The Harvard College Office of Admissions and Financial Aid is located at 86 Brattle Street in Radcliffe Yard.
The Harvard College Office of Admissions and Financial Aid is located at 86 Brattle Street in Radcliffe Yard. By Meimei Xu
By Ella L. Jones and Monique I. Vobecky, Crimson Staff Writers

With the Supreme Court set to hear a high-stakes lawsuit challenging Harvard’s race-conscious admissions policies, Sherri A. Charleston, Harvard’s first Chief Diversity and Inclusion Officer, defended the University’s practices and commitment to diversity in an interview last Wednesday.

Anti-affirmative action group Students for Fair Admissions brought the lawsuit against Harvard, claiming that the school’s consideration of race in its admissions process violates civil rights law and discriminates against Asian American applicants. In January, the Supreme Court agreed to take up the case along with a second suit SFFA filed against the University of North Carolina — a move that could have major implications for the future of affirmative action in higher education.

During the interview last week, Charleston said Harvard is defending its holistic admissions process and those of other schools around the country in the legal battle.

Sherri A. Charleston took over as Harvard’s Chief Diversity and Inclusion Officer in August 2020.
Sherri A. Charleston took over as Harvard’s Chief Diversity and Inclusion Officer in August 2020. By Courtesy of Sam Crowfoot, Crowfoot Photography

“What we are defending, in our case, is the ability of Harvard College and Harvard University — and really all of higher education — to be able to consider the whole student in its practices,” Charleston said.

“I’m a historian of race in this country, and I think quite centrally about the ways in which race is a key component to any number of other factors,” Charleston added.

_HOW TO COMPLETE THIS TASK_. Extend the news article about Harvard's admissions lawsuit and Sherri A. Charleston's interview, picking up after its final sentence.

_PROVIDED DATA_.
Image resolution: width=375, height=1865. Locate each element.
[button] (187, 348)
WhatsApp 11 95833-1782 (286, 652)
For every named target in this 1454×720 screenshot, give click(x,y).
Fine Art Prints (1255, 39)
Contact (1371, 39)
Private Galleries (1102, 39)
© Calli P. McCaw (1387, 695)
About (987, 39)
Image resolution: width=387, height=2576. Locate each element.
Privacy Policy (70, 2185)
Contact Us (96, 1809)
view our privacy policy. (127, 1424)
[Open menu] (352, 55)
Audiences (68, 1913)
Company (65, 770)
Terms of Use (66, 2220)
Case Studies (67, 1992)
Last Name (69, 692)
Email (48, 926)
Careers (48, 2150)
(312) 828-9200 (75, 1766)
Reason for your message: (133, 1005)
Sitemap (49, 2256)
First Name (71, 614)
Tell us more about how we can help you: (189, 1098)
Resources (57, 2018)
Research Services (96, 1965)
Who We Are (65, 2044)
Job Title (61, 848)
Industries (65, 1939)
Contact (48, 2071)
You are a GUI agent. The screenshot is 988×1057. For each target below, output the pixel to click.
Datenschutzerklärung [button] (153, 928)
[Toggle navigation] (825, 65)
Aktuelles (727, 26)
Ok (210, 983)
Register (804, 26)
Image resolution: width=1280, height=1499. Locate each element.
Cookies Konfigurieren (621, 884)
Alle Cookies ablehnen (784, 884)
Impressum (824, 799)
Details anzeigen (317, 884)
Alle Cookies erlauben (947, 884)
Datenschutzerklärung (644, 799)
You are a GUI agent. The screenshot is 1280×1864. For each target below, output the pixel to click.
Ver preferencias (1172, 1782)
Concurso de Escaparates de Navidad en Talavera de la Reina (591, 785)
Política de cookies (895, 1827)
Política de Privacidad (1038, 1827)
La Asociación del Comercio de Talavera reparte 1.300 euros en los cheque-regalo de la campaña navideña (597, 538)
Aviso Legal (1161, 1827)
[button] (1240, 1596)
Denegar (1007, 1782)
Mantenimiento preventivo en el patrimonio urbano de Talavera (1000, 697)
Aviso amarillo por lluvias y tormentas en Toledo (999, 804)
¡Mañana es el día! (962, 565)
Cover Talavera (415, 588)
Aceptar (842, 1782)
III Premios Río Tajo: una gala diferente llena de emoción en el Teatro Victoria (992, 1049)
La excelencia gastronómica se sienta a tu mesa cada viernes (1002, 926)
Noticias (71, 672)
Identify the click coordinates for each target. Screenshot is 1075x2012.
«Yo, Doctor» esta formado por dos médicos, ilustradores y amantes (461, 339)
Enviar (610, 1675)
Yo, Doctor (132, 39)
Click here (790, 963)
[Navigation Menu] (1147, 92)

_TASK RESPONSE_.
She said SFFA’s litigation against Harvard threatens the school's ability to ensure diversity and inclusion on campus and that Harvard’s consideration of race in its admissions process is crucial for evaluating prospective students.

“What we’re trying to do is to think about how you evaluate the whole student and see race as a key component of that,” she said.

Barred from recognizing race as a factor in their admissions practices, Harvard and other American universities would fall short of institutional goals, according to Charleston.

“What is at stake here is the ability of colleges and universities across the country to create the kind of diverse communities that I think many people and key research in the area has demonstrated is not only essential to the educational mission of higher education, but is actually essential to the success of students,” Charleston said.

“We precedented diversity in our classes over the course of the last several years and what’s clear is that race-neutral policies result in less diverse classes,” she added.

Charleston also pointed out that William F. “Bill” Lee ’72 — a senior fellow at the Harvard Corporation and the lead trial lawyer representing the University against SFFA — will be speaking at the University’s Equity, Diversity, Inclusion, and Belonging Forum, a series of events for Harvard affiliates this week.

“What we’re trying to do is make sure that, as an objective, Harvard is able to maintain the level of excellence that we’ve seen in our student body and — to be quite clear and quite frank about this — making sure that we have a racially diverse class is core to that excellence,” she said.